Auntie Yang’s Great Soybean Picnic

By Ginnie Lo
Illustrations by Beth Lo

Photo of Author Ginnie Lo & Illustrator Beth
Lo

In Auntie Yang’s Great Soybean Picnic, a young Chinese girl and her sister love visiting their Auntie and Uncle Yang’s home. One weekend, on a Sunday drive among the cornfields near Chicago, they discover soybeans growing and have their very first soybean picnic. Every year after that, Auntie Yang invites more people to share the food and fun and pretty soon more than two hundred friends and neighbors are gathering at the picnic to play games and eat soybeans together. In this booktalk, sisters Ginnie and Beth Lo discuss their childhood memories, love for soybeans and how they came up with the ideas for their book.

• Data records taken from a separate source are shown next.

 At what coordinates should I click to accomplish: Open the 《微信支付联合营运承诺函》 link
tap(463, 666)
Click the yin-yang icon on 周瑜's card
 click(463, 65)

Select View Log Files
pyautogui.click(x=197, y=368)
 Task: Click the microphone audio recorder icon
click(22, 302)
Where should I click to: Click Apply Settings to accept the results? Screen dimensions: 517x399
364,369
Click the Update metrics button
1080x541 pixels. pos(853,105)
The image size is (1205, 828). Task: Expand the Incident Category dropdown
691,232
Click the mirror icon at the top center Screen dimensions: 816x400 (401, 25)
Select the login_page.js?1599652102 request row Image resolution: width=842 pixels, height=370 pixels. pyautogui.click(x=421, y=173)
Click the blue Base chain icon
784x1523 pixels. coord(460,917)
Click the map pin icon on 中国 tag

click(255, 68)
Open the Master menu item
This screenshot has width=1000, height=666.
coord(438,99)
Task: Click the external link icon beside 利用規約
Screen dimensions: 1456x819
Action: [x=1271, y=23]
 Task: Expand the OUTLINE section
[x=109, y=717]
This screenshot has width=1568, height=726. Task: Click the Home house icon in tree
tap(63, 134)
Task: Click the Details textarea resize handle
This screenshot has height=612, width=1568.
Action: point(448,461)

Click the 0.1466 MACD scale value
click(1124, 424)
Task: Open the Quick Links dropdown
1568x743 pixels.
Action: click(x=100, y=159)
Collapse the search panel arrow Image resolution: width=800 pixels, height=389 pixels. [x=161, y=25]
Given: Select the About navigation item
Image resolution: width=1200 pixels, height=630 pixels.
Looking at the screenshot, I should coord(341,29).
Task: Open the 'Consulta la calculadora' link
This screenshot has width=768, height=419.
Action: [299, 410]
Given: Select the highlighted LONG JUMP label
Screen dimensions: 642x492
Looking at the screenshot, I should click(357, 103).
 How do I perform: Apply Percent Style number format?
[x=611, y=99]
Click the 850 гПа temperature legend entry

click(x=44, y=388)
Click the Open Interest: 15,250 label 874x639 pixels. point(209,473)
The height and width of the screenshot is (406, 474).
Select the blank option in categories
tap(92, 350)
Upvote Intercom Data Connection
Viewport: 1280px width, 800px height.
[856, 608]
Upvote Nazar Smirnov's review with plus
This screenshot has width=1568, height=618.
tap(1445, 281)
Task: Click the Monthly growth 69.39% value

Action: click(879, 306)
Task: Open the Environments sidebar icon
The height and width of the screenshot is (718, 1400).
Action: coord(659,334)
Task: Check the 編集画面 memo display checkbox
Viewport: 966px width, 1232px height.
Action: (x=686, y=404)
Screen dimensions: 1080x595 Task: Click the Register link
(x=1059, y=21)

Both of you have taught on the college level as professors. How has teaching influenced you as a writer and an illustrator?

Ginnie Lo: Teaching and research (including grant writing) has influenced my writing by training me to carefully wordsmith every sentence for both clarity and musicality. Whether I’m writing a scientific research paper or children’s book, I always read each paragraph out loud and think about it most analytically and intuitively.

Beth Lo:Teaching art is a wonderful profession. You get to work in close contact with creative minds, both young and old. One of my favorite parts of teaching is coming up with projects and assignments in my ceramics and drawing classes. Assignments need to be specific enough to spark an idea but open ended enough to allow for individuality from the students. Illustration work often feels like working within the limitations of a class assignment. And sometimes I can assign projects that are within my own interest range in subject matter or technical arena. The students actually carry out my own research.

Beth, how did you come up with the idea to draw the illustrations on ceramic plates? Can you describe the process that went into creating the illustrations?

BL: It's really simple: I know the medium of ceramics much better than I know paint or colored pencil. I know how to apply the surfaces, and I know how the colors work. When I have worked in other media I have found it hard to erase or correct the images. On clay I can just scrape off the layer of color and start over. I like using plates as my painting surface because of the long tradition of drawing on plates and the connection to food service.

Auntie Yang’s Great Soybean Picnic is based on the childhood experiences you both had growing up in the Midwest. When working on this book, what helped you remember details about things that occurred many years ago?

GL: We always reminisce with our cousins, parents, aunts, and uncles when we get together for family reunions, so working on this book was not so different from just being with family. Digging up the old photos from soybean picnics of the past helped jog my memory about details, but mostly the book just flew from my memory to paper.

BL: Ginnie and I often talk about our childhood, and after we started the project we would reminisce quite informally about the soybean picnics with our mother, cousins and old friends. One cousin, Allen Yang, came up with a lot of old photos!

What is the best way to self-edit your work?

GL: Read your work out loud to yourself and to selected audiences.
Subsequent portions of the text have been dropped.